4) The failure of the Seller to deliver shall not entitle either party to treat this contract as repudiated.
5) The Seller should not be liable for any loss or damage due to failure by the Seller to deliver the Goods (or any of them) promptly or at all.
8. PERSONAL PROPERTY SECURITIES ACT 1999
Upon assenting to these terms and conditions the Client acknowledges and agrees :
1) these terms and conditions constitute a security agreement for the purposes of section 36 of the Personal Property Securities Act 1999 (“PPSA”);
2) to cooperate by all means with the Seller to ensure that reaches to a perfected security interest in the Goods under the “PPSA”;
The Client waives its right to receive a verification statement in accordance with the PPSA if the Client does any of the following things:
1) fails to make payment in full as required by these Terms;
2) fails to comply with any of these Terms;
3) commits an act of bankruptcy or makes an arrangement with all or any number of its creditors, or has a receiver or liquidator appointed;
9. WARRANTY AND LIABILITY
1) The Warranty shall be the current warranty provided by the manufacturer of the product.

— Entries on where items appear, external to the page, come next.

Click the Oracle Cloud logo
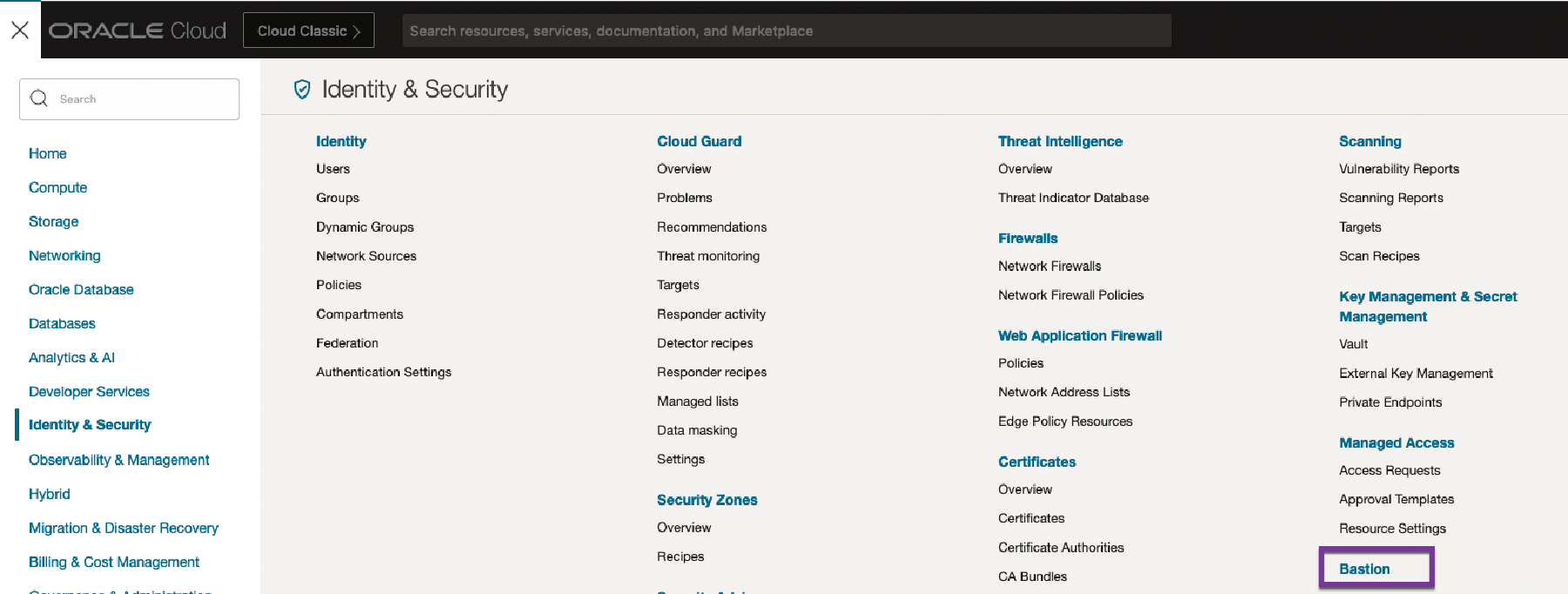(138, 30)
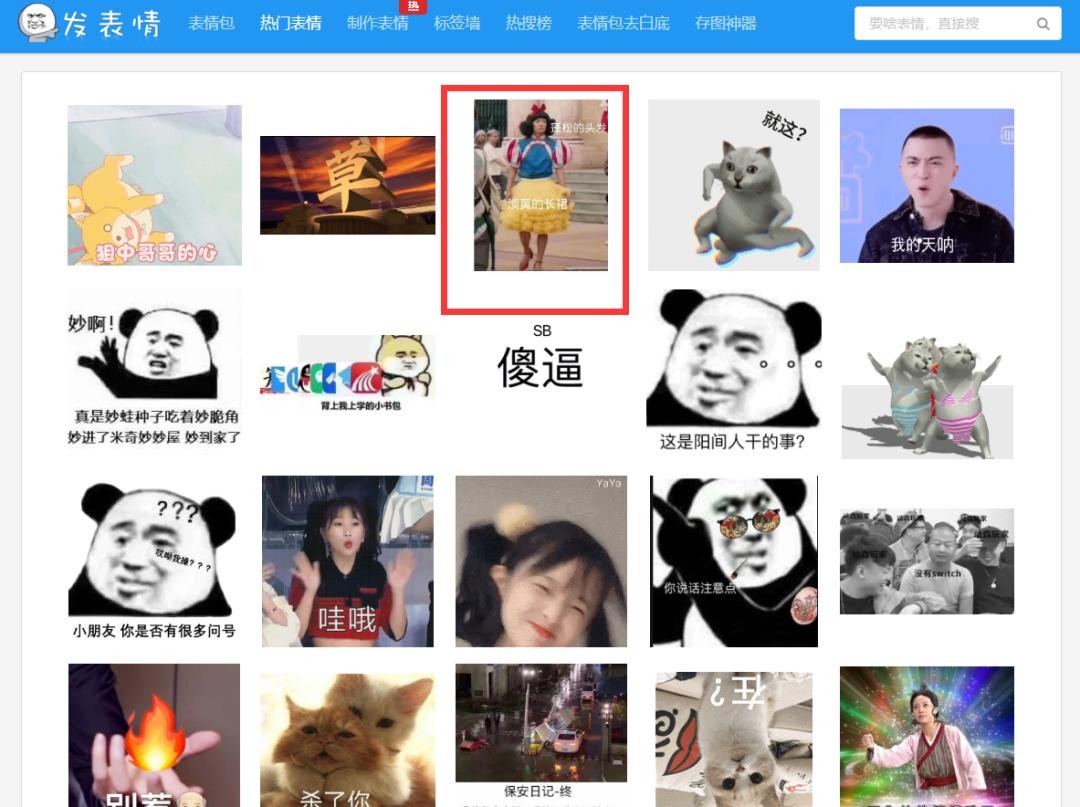
Task: Select the 热门表情 tab
Action: point(290,23)
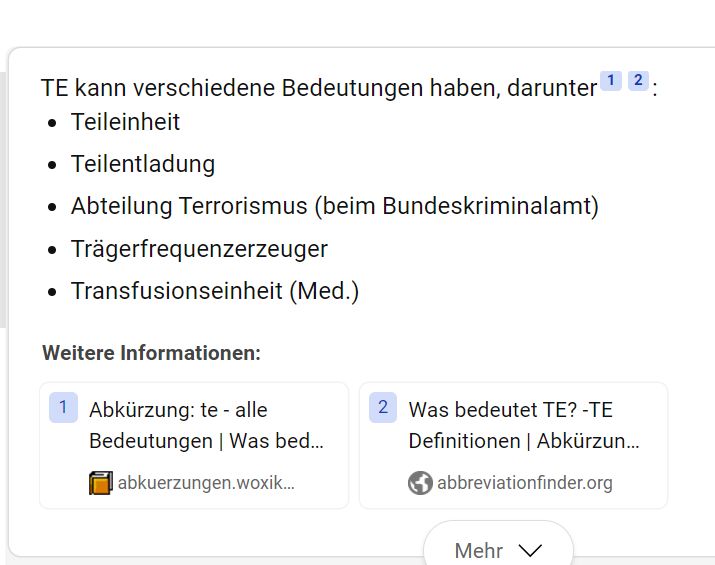The height and width of the screenshot is (565, 715).
Task: Click number badge 1 in Woxikon source card
Action: point(63,408)
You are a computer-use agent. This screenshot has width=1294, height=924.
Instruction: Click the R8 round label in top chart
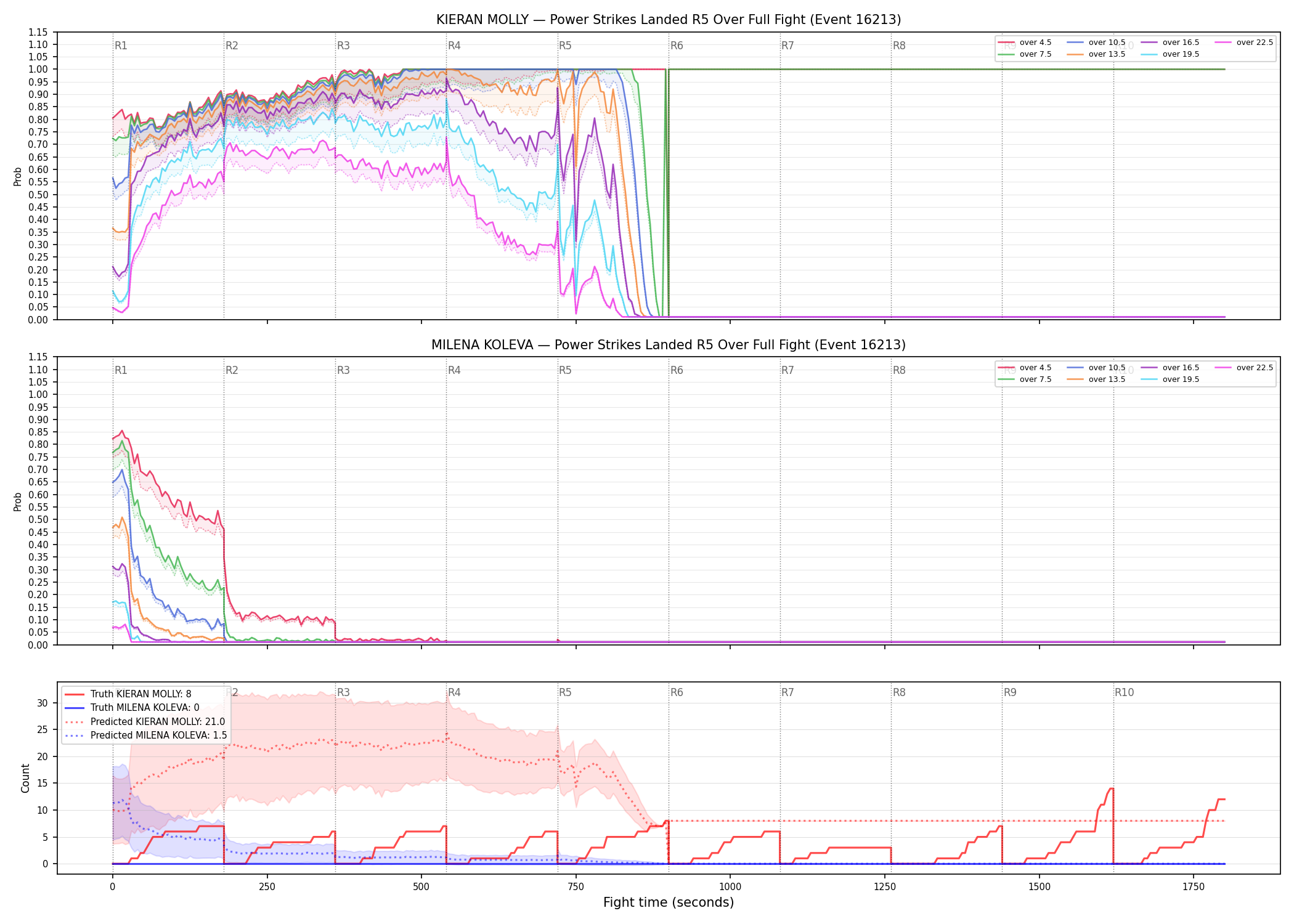click(x=899, y=46)
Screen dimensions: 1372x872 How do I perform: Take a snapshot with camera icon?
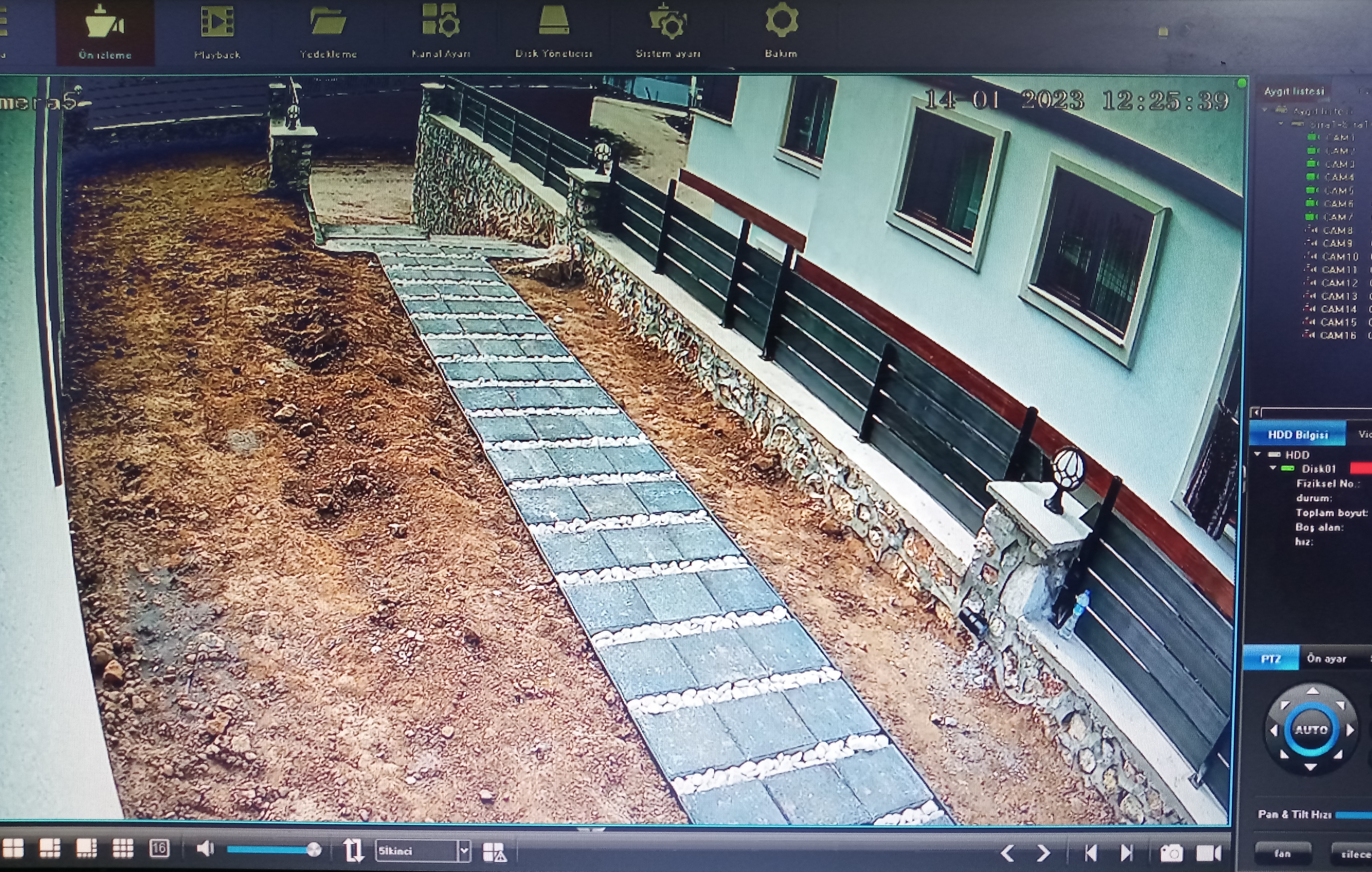point(1171,853)
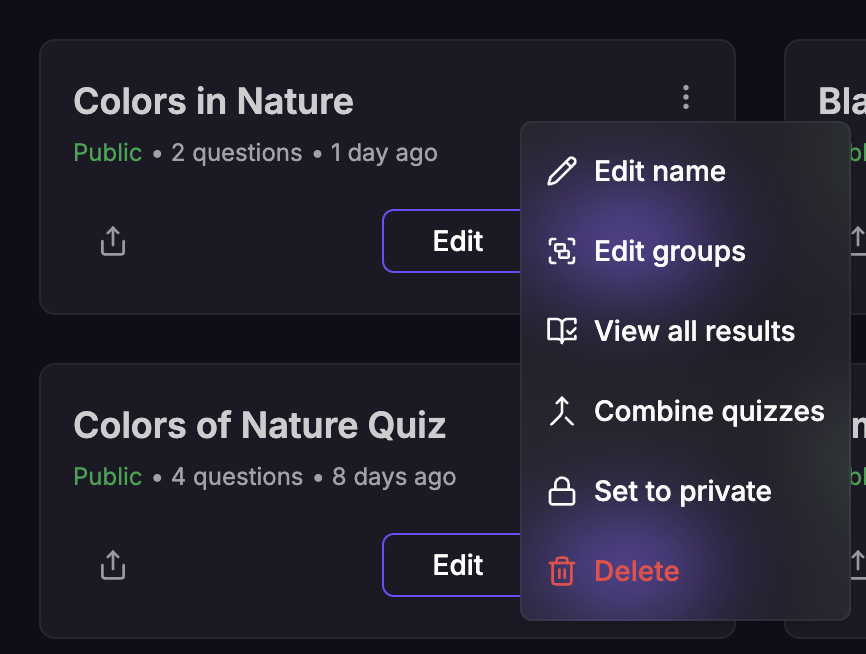Viewport: 866px width, 654px height.
Task: Click the pencil icon beside Edit name
Action: pos(562,171)
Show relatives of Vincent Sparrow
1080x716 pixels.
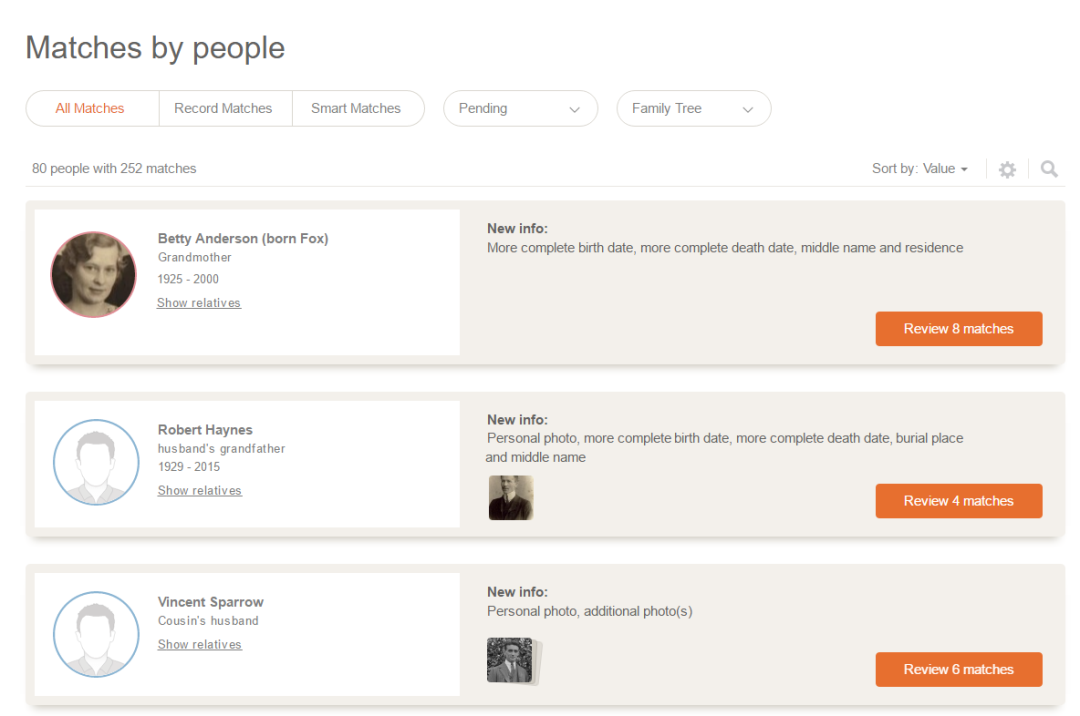click(200, 645)
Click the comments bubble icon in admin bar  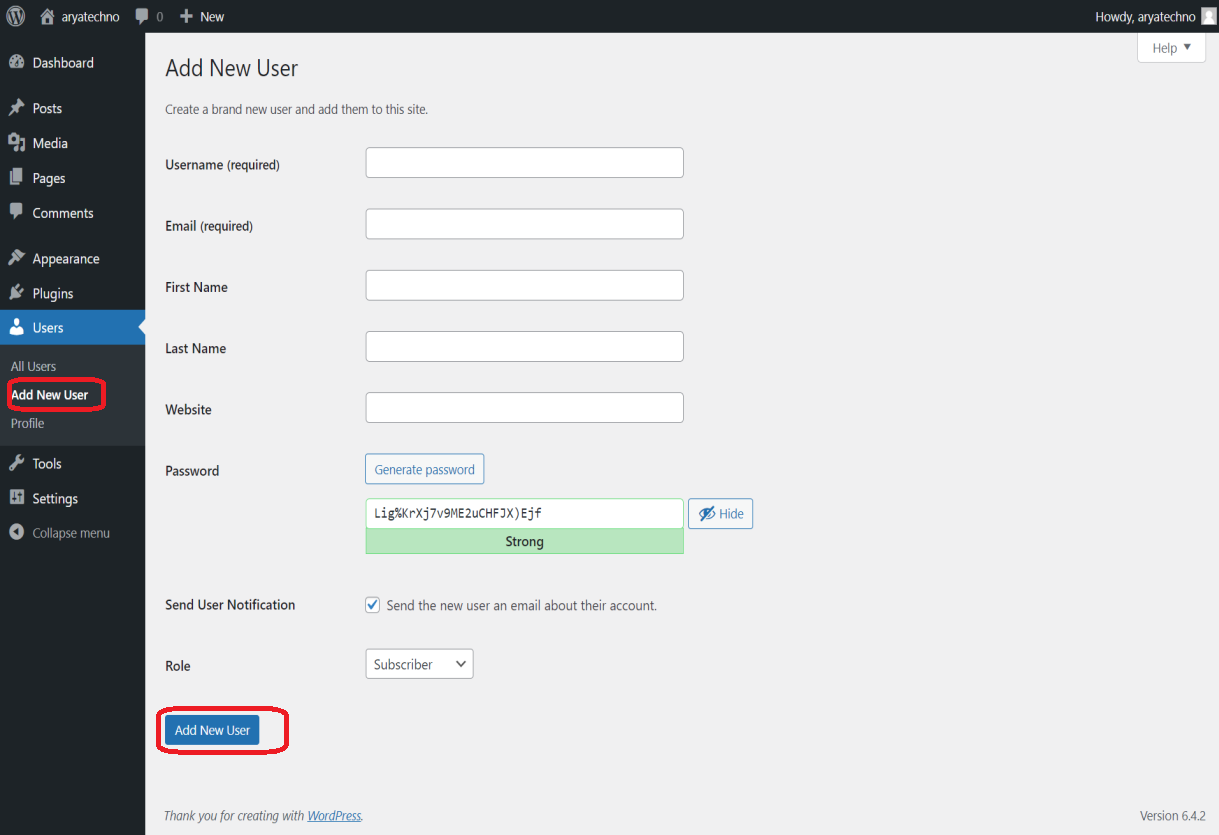coord(143,16)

The Seller shall be under no liability whatsoever except for the express conditions as detailed and stipulated in the manufacturer’s warranty.
2) The Seller is not liable to repair any defective Goods, and notify the manufacturer of the Goods of any defect notified by the Client; and request the manufacturer to repair or replace the defective Goods.
3) The Seller shall not be liable for any loss sustained by the Client through delay in delivering the Goods caused by circumstances outside of the reasonable control of the Seller.
It is a Default if the Client:
1) fails to pay any amount (including the Price) to the Seller when due for payment; or
2) breaches any of these Terms & Conditions; or
If a Default occurs the Seller may, to the extent permitted by law:
1) suspend any further supply or deliveries of any Goods;
2) cancel any Credit Facility (and require that all further sales be on a cash on or before delivery basis);
3) declare all amounts owing by the Client to the Customer on any account immediately due and payable;
4) treat these terms as repudiated by the Client;
5) exercise any other rights, including to enforce any security interest and to claim the return of any Goods to which it has title, and recover all debt collection and legal expenses incurred by Seller on a client/solicitor basis in connection with the enforcement or attempted enforcement of these Terms & Conditions.
11. GOVERNING LAW
These Terms and Conditions shall be governed by and construed in accordance with the laws of New Zealand. The Courts of New Zealand have exclusive jurisdiction to hear and determine any matter, which may arise out of or in connection with these Terms and Conditions.